The number of mortgages where the borrower is 90 days or more late on their payments rose year-over-year during October to their highest level in almost a year and a half, ICE Mortgage Technology said.
October’s total delinquency rate — loans 30 days or more late but not yet in foreclosure — was 3.45%, the First Look report found. While that was down by 0.79% from September, the year-over-year change of 5.95% represents five consecutive months of annual increases.
Just under 1.87 million mortgaged properties were 30 days or more late on their payment for October.
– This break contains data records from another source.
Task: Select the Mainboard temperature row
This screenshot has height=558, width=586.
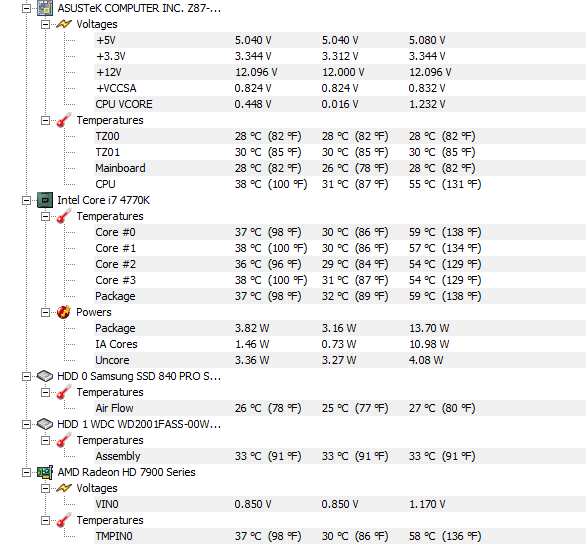Action: tap(340, 168)
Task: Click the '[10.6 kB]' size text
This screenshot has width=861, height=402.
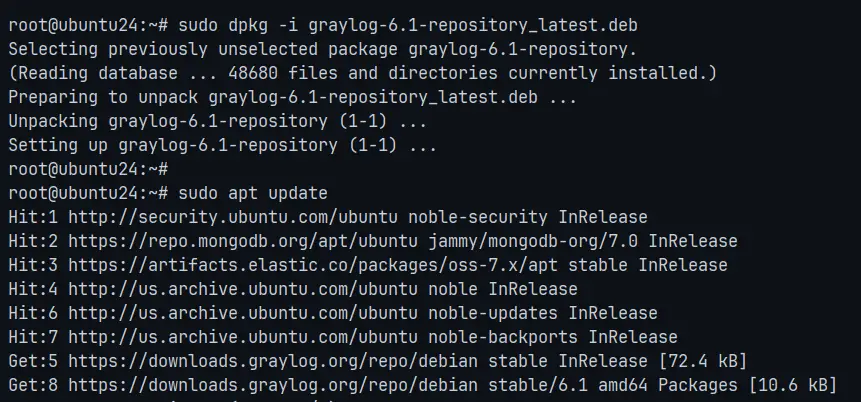Action: pyautogui.click(x=792, y=385)
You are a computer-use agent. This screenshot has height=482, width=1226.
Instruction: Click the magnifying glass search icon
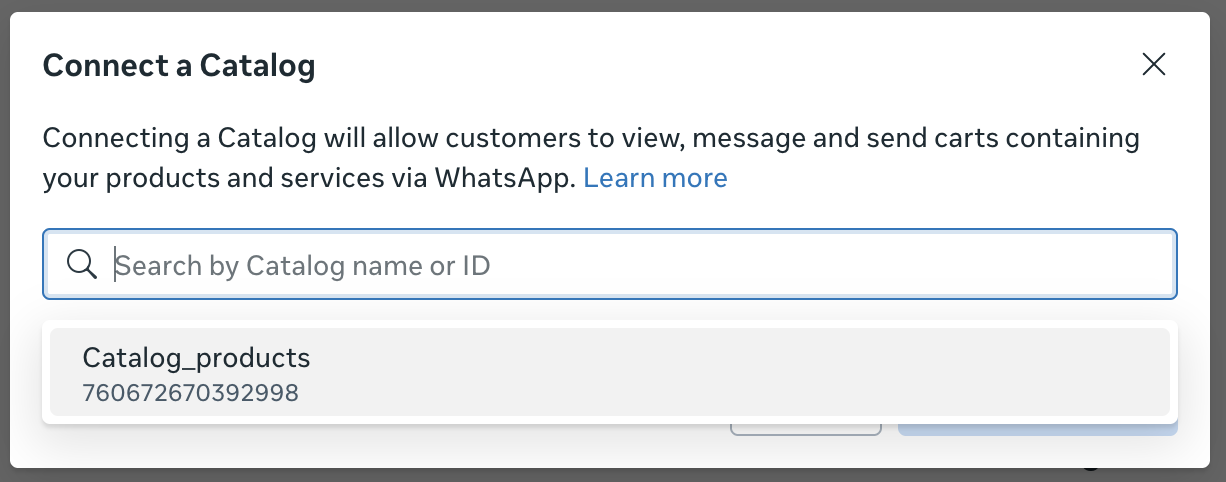(81, 265)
However, 479,000 of those were seriously delinquent – 90 days or more late – but had yet to be foreclosed upon.
Seriously delinquent loans increased by 4,000 since September and by 33,000 compared with October 2023. The 7.3% raise compared to last year put the number of seriously delinquent at their highest level since May 2023, ICE said.
“What we’re seeing right now I would categorize as more of a normalization of 90-day delinquencies, but there are certainly areas to keep a close eye as we make our way into 2025,” said Andy Walden, ICE vice president of research and analytics.
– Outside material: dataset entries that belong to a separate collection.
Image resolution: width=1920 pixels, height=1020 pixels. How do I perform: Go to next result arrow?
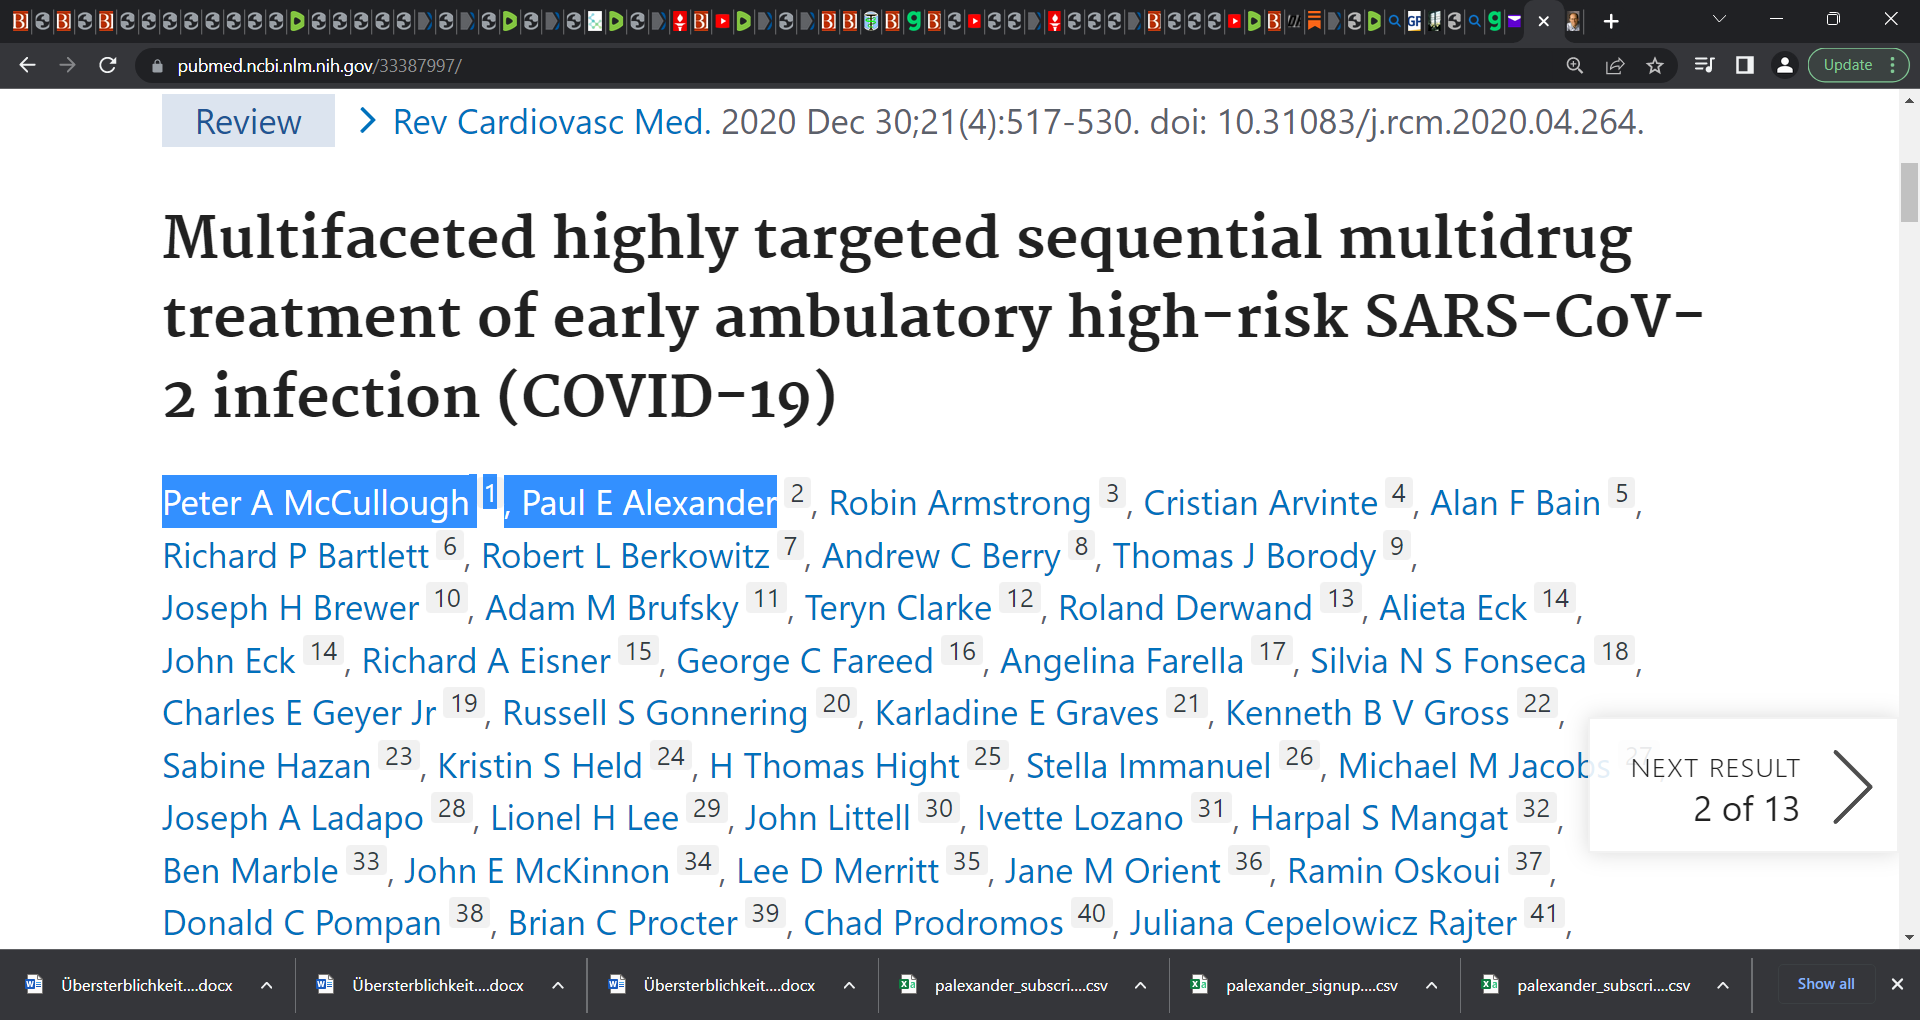click(1852, 787)
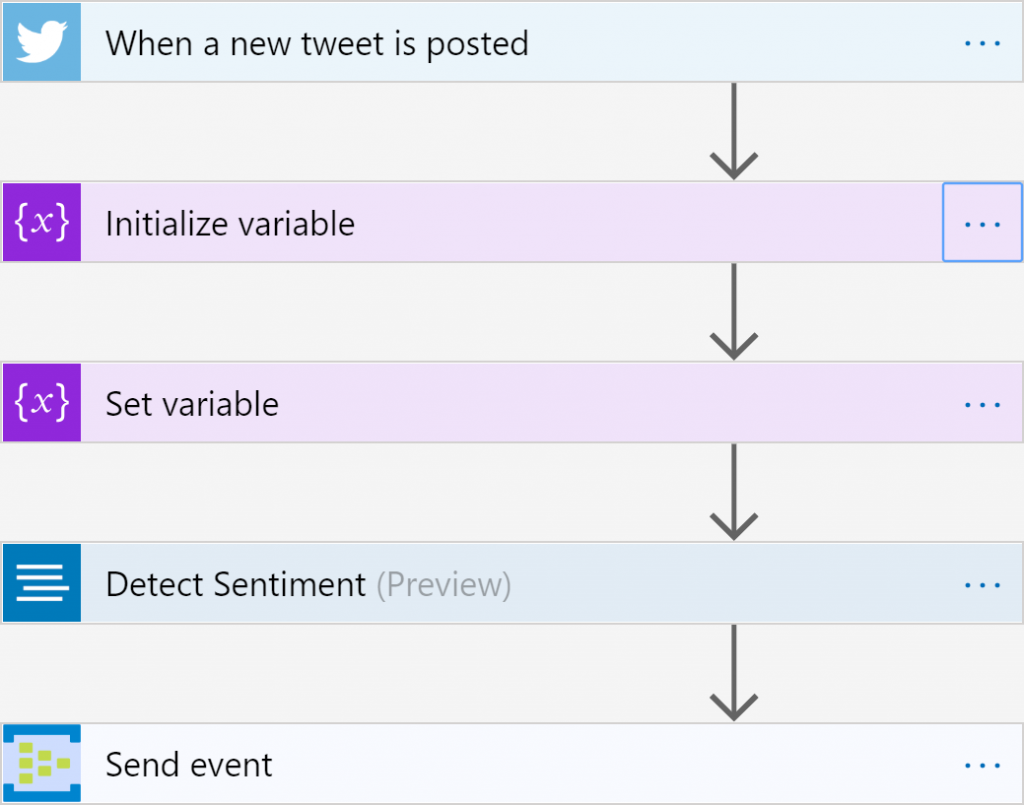Open ellipsis menu on the Set variable step
Screen dimensions: 1024x805
click(982, 404)
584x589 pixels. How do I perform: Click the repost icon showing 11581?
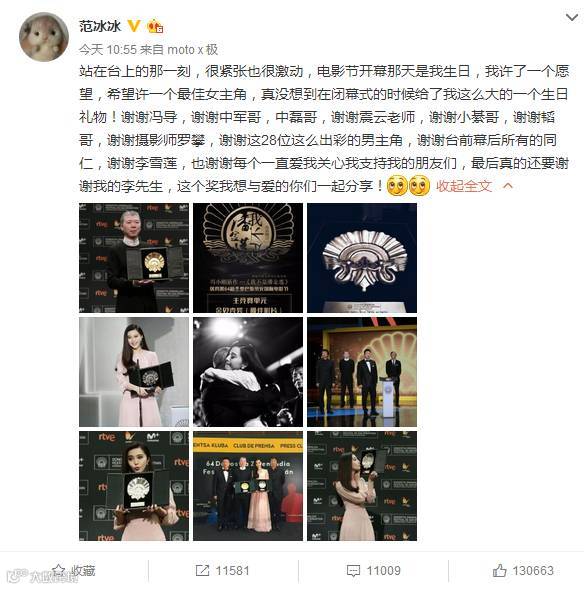(x=202, y=571)
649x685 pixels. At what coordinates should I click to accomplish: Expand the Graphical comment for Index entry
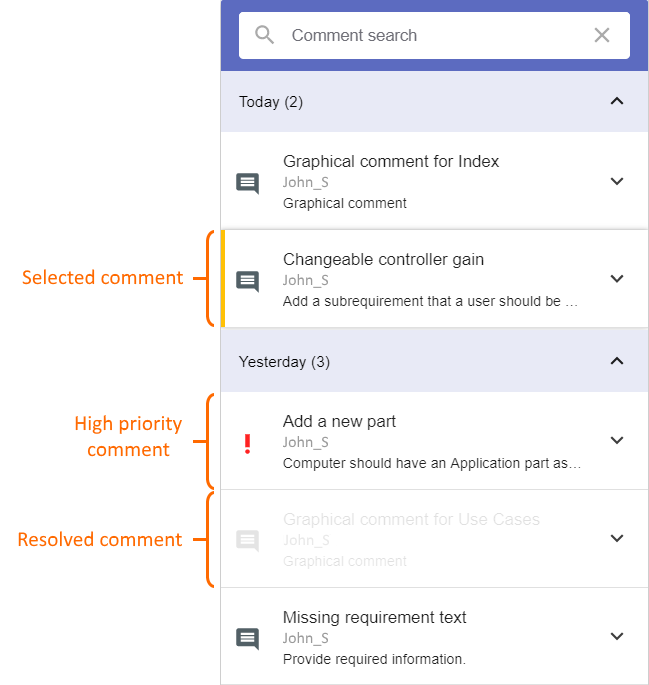[617, 181]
He sees the performance of government-guaranteed mortgages, Federal Housing Administration and Veterans Affairs, to be of particular interest, “along with the performance of recently originated loans, which have been seeing higher early-stage delinquencies.
“There are also broader economic pressures that may begin to make their way into mortgage performance,” Walden said.
VA and FHA are driving the annual increase in delinquency rates, up 21% and 9% year-over-year respectively, while conforming loans were up by 1%. But portfolio loan delinquency rates were down by 3% from last year, he added.
At the same time, early payment delinquencies, defined as the share of borrowers that are delinquent six months after the loan’s origination, have been gradually rising as well, most notably among VA mortgages.
“Overall, 1.7% of 2024 vintage originations have been delinquent six months after origination, the highest share since the 2008 vintage outside of pandemic era payment shocks,” Walden said.
Another factor contributing to delinquencies at least in the short-term, is the effect of Hurricanes Helene and Milton. However, past studies have shown most of those borrowers typically cure quickly.
Meanwhile, the number of properties taken into the foreclosure pre-sale inventory rose by 1,000 month-to-month to 189,000. But the inventory is 28,000 properties fewer than one year ago.
While both foreclosure starts and completions were elevated from where they were in September, both were lower than they were last year by 12.27% and 9.45%, respectively, and they remain well below pre-pandemic levels, ICE Mortgage Technology said.
Prepayment rates were at their fastest since May 2022, likely benefitting from the growth in refinancings in September as mortgage rates fell.
October’s rate of 85 basis points was an increase of over 32% from the prior month and 96% versus the same time last year
However, mortgage rates have been on the rise since the end of September, rising 74 basis points to 6.82% for the 30-year fixed rate loan, according to Freddie Mac.
While in the last Mortgage Bankers Association Weekly Application Survey refis had a 41% share of activity, for the week of Sept. 20, they were over 55%.